Quoted passage
Design and construction
- Architect: Ivan Schlupp

= Bēne Manor =

Manor house in Zemgale, Latvia

Bēne Manor (Gut Behnen; Bēnes muiža) is a manor house in the Bēne Parish of Dobele Municipality in the Semigallia region of Latvia. Bēne manor was established at the end of the 16th century, upon the collapse of the Livonian Order and the formation of the Duchy of Courland and Semigallia.

== History ==
Bēne Manor was established in the late 16th century, after the collapse of the Livonian Order. When the Duchy of Courland and Semigallia was formed, Manor was created on the lands cultivated by the advisor to the Courland ruler Dr. Berg. In 1597 he received the county he had already acquired from the Duke Friedrich for use, along with the rights to use timber and firewood from the crown forest. King of Poland Władysław IV Vasa in 1633 made a final designation of property ownership.

At the beginning of the 19th century, lands in Auce Municipality belonged to the Medem noble family. Count Friedrich von Medem owned the palaces of Vecauce and Eleja, as well as the manors of Bēne, Jaunauce, Ķevele and Vītiņi.

Questions to answer
1. Can you copy, word for word, the part of the Bēne Manor article that opens with the words containing "Bēne Manor (Gut" and closes with "of property ownership."?
2. Could you write the next part of the Bēne Manor article, picking up after its final sentence?

Data section

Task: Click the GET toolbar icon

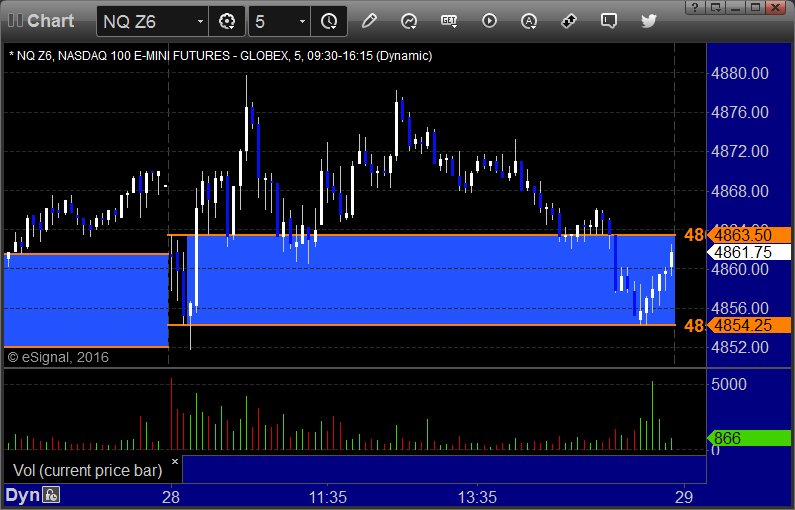Action: 449,21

Per-task answers
1.
Bēne Manor (Gut Behnen; Bēnes muiža) is a manor house in the Bēne Parish of Dobele Municipality in the Semigallia region of Latvia. Bēne manor was established at the end of the 16th century, upon the collapse of the Livonian Order and the formation of the Duchy of Courland and Semigallia.

== History ==
Bēne Manor was established in the late 16th century, after the collapse of the Livonian Order. When the Duchy of Courland and Semigallia was formed, Manor was created on the lands cultivated by the advisor to the Courland ruler Dr. Berg. In 1597 he received the county he had already acquired from the Duke Friedrich for use, along with the rights to use timber and firewood from the crown forest. King of Poland Władysław IV Vasa in 1633 made a final designation of property ownership.

2.
In 1873 Jelgava-Mažeikiai railway was opened. At that time, the owner of the Bēne Manor was Baron August von der Reck.
The last owner of the Bēne Manor house was Friedrich von Birckenstaedt.
The land of the manor was divided among the young farmers and part of the Bēne manor was rented out.
From 1922 manor tenant was Otto Valdemārs Gailītis. The ruined and desolate farm, which was then called the Cultural Center of Bēne, was transformed into a model farm, receiving government awards. On his initiative, he started sugar beet growing, established the most modern dairy in the Baltic States and began electrification of Bēne.